◆ **Material supplied**:
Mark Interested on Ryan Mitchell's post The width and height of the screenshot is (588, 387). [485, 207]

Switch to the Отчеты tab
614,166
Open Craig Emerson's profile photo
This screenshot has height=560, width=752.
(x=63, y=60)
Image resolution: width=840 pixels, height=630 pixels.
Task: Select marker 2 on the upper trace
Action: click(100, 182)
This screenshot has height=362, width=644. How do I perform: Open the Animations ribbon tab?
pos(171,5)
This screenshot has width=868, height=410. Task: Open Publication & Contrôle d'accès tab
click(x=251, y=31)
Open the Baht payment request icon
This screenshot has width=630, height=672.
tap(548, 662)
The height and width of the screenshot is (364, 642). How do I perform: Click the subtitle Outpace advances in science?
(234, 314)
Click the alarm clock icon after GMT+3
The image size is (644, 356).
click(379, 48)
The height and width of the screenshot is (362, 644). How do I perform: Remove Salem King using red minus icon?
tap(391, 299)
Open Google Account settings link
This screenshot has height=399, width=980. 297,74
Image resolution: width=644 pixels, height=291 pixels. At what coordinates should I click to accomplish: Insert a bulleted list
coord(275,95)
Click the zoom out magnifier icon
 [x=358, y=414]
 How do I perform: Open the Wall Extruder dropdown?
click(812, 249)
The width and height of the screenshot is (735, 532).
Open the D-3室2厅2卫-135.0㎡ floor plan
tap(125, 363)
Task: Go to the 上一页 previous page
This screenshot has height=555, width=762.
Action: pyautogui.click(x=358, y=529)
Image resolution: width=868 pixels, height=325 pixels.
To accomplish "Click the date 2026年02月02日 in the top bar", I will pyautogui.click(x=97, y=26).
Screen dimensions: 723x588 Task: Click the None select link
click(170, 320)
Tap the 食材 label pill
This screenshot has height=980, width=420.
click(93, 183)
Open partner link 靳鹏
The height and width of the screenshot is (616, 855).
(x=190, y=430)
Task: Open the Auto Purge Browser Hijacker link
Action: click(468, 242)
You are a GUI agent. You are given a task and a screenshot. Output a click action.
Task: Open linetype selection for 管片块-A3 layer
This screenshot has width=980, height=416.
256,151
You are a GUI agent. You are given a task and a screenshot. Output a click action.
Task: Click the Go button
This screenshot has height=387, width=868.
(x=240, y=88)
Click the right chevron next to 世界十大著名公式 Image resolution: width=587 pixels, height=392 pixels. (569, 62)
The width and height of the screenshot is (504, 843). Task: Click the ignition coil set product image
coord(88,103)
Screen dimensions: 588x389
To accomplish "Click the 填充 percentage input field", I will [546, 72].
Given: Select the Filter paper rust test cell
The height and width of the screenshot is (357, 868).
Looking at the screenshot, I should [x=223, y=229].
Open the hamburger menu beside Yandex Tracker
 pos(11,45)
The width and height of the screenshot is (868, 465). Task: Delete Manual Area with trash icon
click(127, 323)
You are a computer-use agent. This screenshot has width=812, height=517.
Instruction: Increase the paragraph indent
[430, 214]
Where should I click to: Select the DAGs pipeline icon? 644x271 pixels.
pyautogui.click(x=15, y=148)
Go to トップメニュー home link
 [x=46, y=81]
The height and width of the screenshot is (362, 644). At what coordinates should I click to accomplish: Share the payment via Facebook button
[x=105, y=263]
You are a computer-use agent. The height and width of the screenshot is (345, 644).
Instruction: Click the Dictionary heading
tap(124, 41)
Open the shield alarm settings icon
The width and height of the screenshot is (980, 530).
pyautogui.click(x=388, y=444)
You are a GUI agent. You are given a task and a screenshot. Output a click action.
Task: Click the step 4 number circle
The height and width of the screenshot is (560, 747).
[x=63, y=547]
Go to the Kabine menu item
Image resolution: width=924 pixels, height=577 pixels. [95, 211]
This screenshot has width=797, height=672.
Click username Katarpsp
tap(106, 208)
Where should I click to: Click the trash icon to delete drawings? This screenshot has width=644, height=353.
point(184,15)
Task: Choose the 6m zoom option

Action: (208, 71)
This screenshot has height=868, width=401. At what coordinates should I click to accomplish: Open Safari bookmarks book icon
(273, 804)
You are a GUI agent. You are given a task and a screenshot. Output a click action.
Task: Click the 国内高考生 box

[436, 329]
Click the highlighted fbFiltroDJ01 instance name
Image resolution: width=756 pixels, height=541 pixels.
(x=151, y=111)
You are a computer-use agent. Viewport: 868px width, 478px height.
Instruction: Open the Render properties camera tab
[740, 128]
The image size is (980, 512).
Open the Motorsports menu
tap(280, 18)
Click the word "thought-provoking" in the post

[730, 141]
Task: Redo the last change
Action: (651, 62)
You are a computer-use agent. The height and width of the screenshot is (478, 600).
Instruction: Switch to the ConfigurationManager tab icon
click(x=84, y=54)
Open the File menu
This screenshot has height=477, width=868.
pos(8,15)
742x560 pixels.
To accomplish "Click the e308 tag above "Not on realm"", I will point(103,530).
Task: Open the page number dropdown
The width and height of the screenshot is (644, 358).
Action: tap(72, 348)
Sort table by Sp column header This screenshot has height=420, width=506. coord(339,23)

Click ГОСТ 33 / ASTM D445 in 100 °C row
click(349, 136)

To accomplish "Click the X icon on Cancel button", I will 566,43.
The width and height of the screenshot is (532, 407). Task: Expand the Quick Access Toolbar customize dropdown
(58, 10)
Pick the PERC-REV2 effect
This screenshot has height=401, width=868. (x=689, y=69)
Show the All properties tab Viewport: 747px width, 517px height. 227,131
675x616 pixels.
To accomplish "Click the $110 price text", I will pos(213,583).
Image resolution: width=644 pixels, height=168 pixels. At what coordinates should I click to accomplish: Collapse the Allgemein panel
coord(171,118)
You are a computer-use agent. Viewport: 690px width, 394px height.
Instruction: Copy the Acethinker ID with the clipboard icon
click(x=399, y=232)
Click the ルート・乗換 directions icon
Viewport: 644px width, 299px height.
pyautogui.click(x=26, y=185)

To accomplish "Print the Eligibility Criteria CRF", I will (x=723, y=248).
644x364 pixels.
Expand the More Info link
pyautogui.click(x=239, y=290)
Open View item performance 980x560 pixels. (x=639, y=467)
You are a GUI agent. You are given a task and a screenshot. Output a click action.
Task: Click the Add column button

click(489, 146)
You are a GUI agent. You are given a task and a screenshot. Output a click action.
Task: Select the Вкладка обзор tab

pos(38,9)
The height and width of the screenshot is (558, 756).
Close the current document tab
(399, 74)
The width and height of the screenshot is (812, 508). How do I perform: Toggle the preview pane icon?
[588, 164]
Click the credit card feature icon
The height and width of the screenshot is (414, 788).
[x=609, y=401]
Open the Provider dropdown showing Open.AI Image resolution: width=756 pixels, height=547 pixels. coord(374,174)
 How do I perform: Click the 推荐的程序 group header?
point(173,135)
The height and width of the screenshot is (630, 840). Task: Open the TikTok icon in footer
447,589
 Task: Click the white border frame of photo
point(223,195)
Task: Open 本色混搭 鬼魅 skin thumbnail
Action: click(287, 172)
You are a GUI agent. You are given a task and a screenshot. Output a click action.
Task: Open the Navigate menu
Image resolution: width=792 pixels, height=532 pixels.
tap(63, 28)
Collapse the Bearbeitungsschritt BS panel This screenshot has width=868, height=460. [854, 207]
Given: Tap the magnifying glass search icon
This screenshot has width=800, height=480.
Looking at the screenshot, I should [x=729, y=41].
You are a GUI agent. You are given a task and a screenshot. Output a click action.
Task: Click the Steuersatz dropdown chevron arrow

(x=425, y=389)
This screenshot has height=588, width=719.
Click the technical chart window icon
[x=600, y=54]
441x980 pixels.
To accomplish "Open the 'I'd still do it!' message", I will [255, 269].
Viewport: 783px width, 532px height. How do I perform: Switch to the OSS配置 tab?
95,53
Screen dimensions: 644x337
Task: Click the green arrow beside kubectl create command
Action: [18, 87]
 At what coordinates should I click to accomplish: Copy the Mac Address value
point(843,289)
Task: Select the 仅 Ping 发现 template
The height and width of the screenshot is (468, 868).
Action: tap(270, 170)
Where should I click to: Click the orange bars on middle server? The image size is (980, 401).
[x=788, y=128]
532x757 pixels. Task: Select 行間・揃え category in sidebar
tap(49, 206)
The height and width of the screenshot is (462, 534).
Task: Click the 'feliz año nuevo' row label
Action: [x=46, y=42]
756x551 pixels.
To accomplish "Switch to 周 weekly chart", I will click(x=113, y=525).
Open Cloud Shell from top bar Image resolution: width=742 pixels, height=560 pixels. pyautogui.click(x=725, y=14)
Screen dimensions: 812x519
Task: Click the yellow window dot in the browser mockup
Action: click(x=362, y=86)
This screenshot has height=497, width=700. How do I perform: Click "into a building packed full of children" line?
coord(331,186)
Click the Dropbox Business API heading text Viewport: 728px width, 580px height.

◆ **Description of the task**: Among the lines above, return those that contain the string "text".

◆ **Problem solution**:
To accomplish "Click the $110 price text", I will pos(213,583).
Click the Dropbox Business API heading text Viewport: 728px width, 580px height.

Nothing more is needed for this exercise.